*TRY IT*:
Ignore the pictures in the data below and set down exactly the lines from its first line through the line containing "You are a computer-use agent. 920x600 pixels.".

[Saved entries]
┄┄┄┄┄┄
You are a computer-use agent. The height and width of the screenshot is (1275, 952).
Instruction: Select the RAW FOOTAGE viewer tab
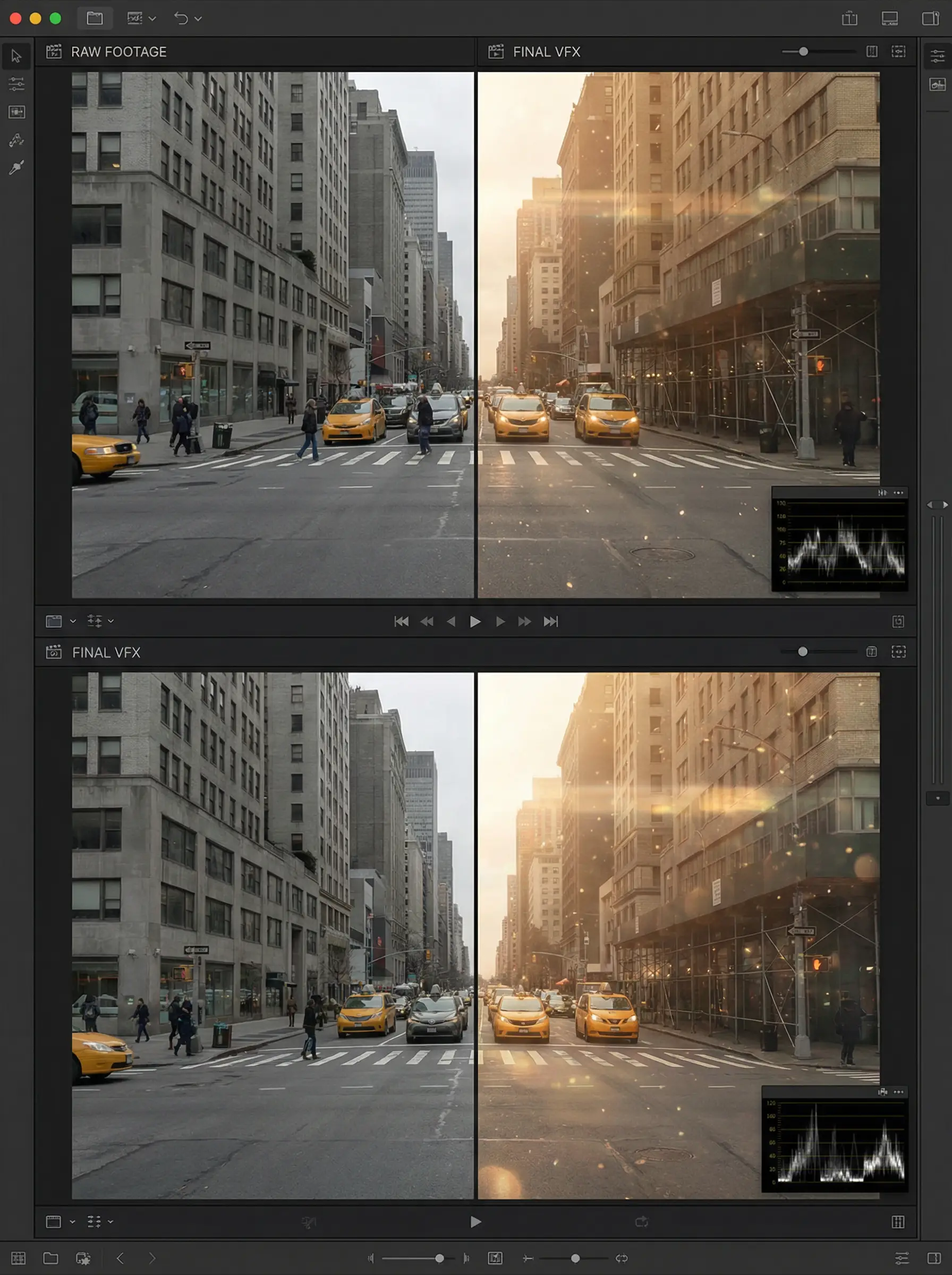118,52
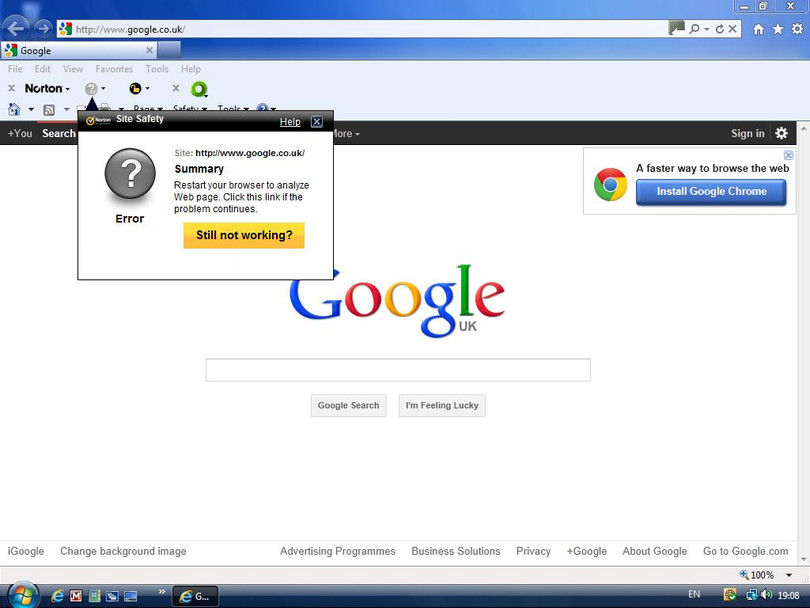Close the Norton Site Safety popup
This screenshot has height=608, width=810.
(317, 122)
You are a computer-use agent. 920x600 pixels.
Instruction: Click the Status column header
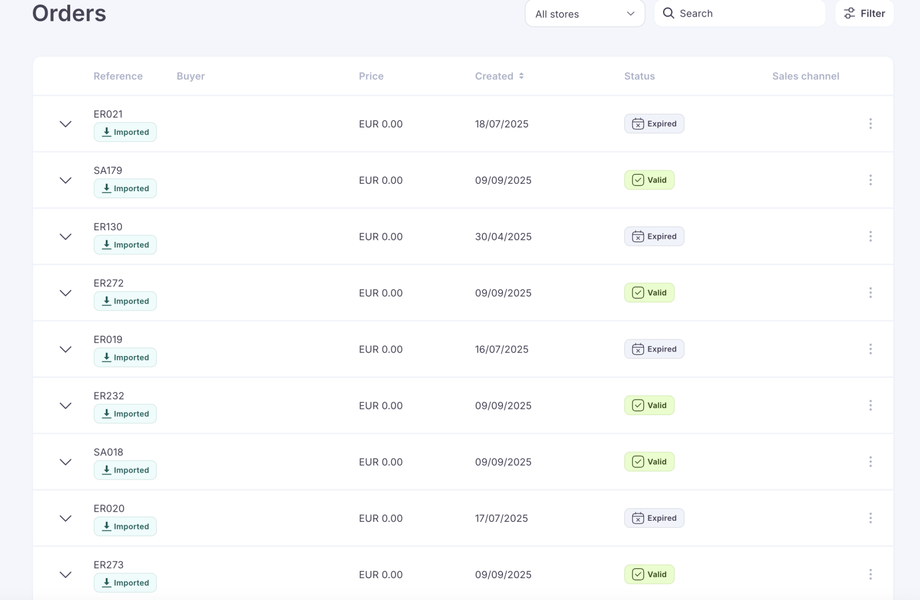[639, 76]
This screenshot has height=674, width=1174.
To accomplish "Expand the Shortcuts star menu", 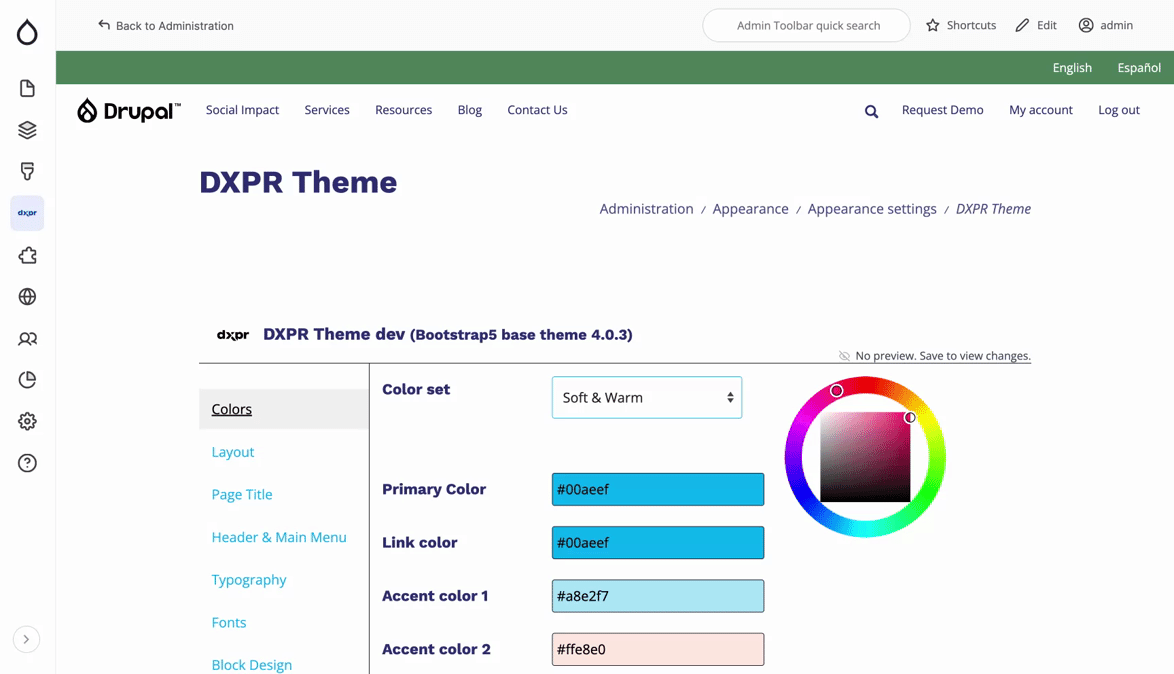I will click(960, 25).
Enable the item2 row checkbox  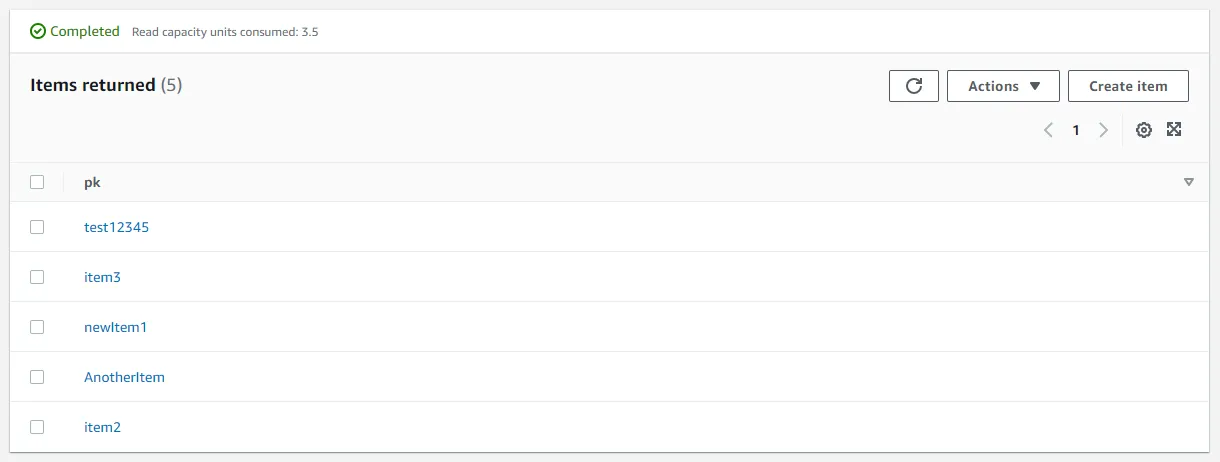(37, 427)
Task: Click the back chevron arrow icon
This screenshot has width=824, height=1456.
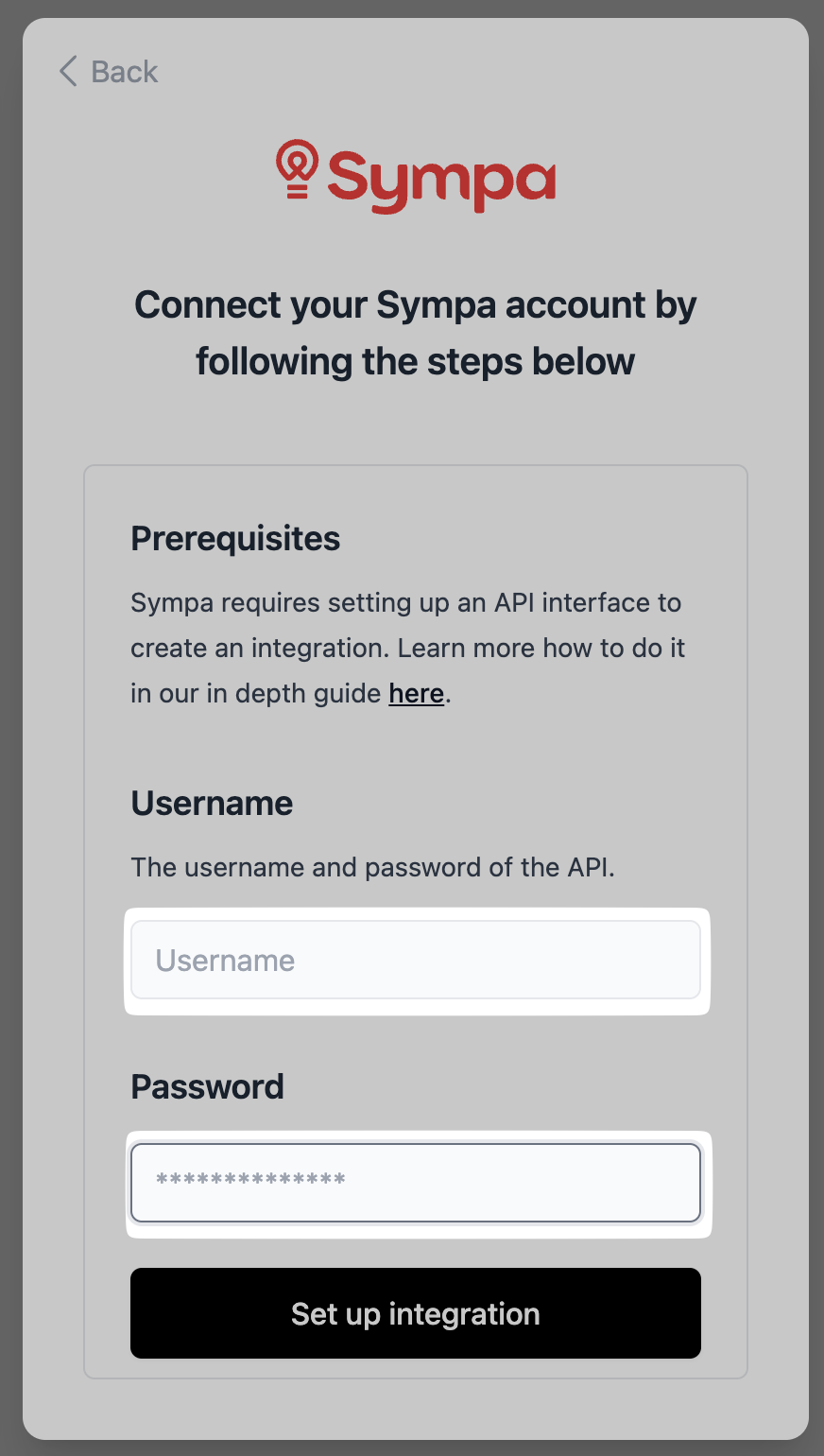Action: click(68, 71)
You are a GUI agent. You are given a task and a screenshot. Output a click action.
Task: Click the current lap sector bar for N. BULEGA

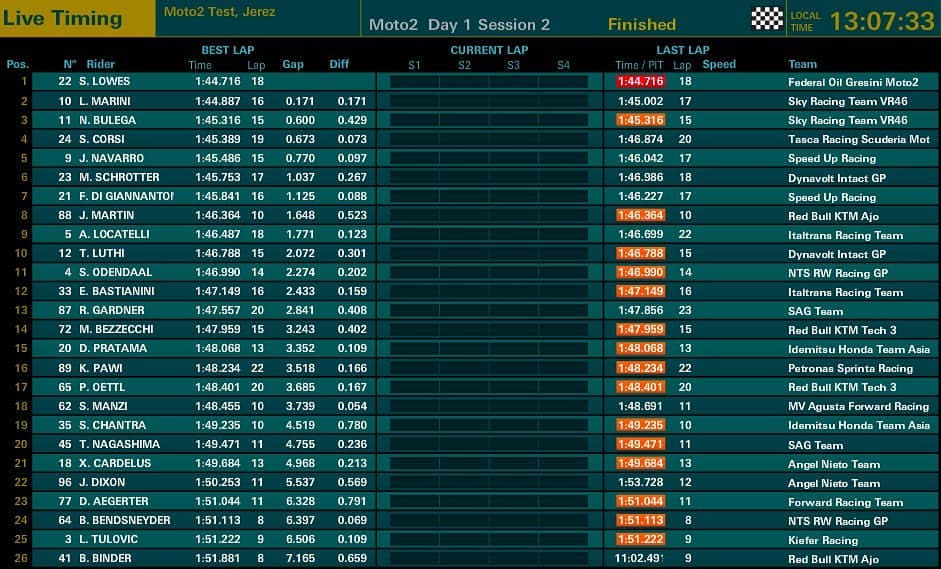(489, 120)
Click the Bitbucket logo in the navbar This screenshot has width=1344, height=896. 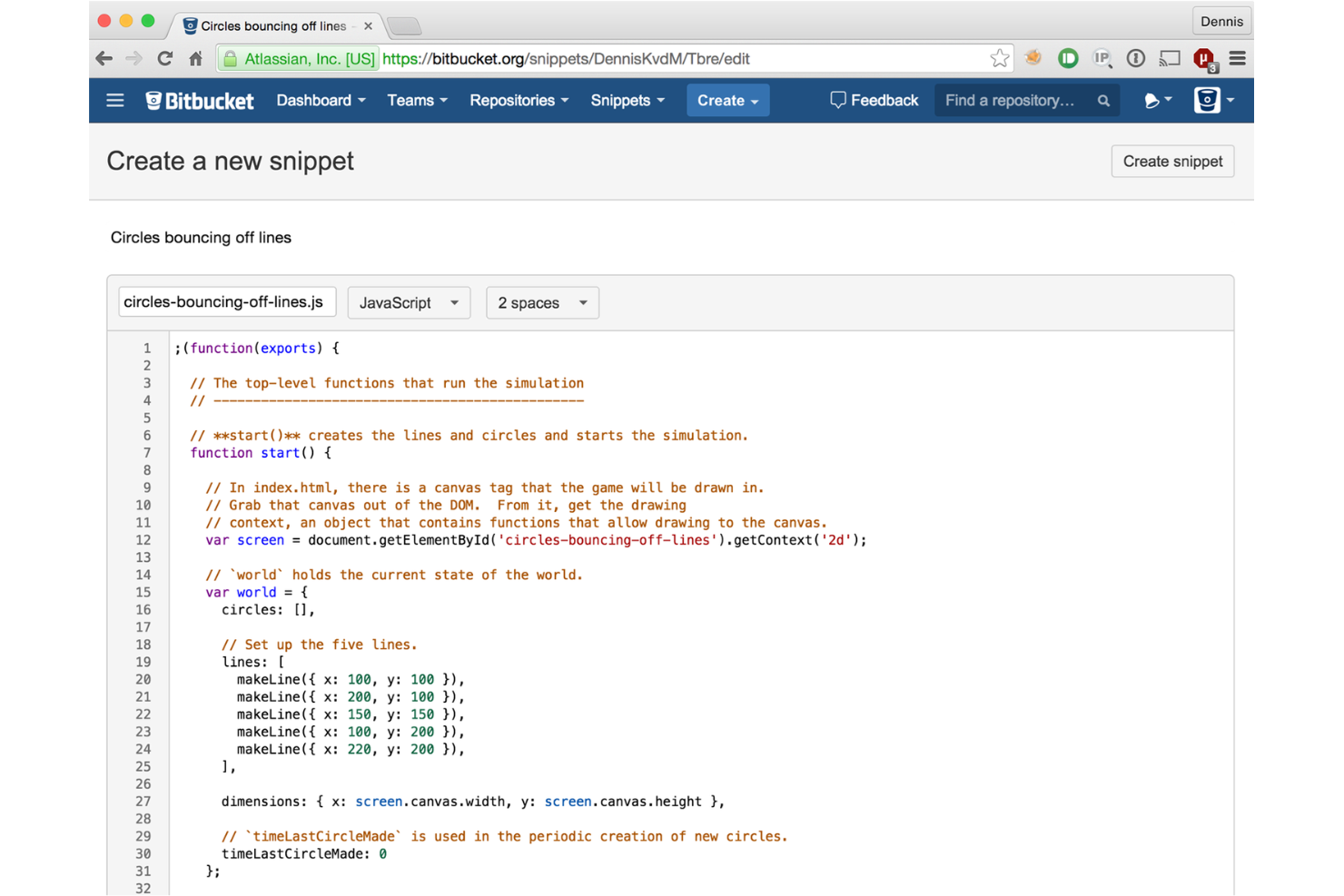coord(199,100)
┄┄┄┄┄┄
*ANSWER TO THE EXERCISE*:
You are a computer-use agent. The height and width of the screenshot is (1275, 952).
Instruction: Select the RAW FOOTAGE viewer tab
118,52
Close the Norton Site Safety popup
This screenshot has height=608, width=810.
(317, 122)
You are a computer-use agent. 920x600 pixels.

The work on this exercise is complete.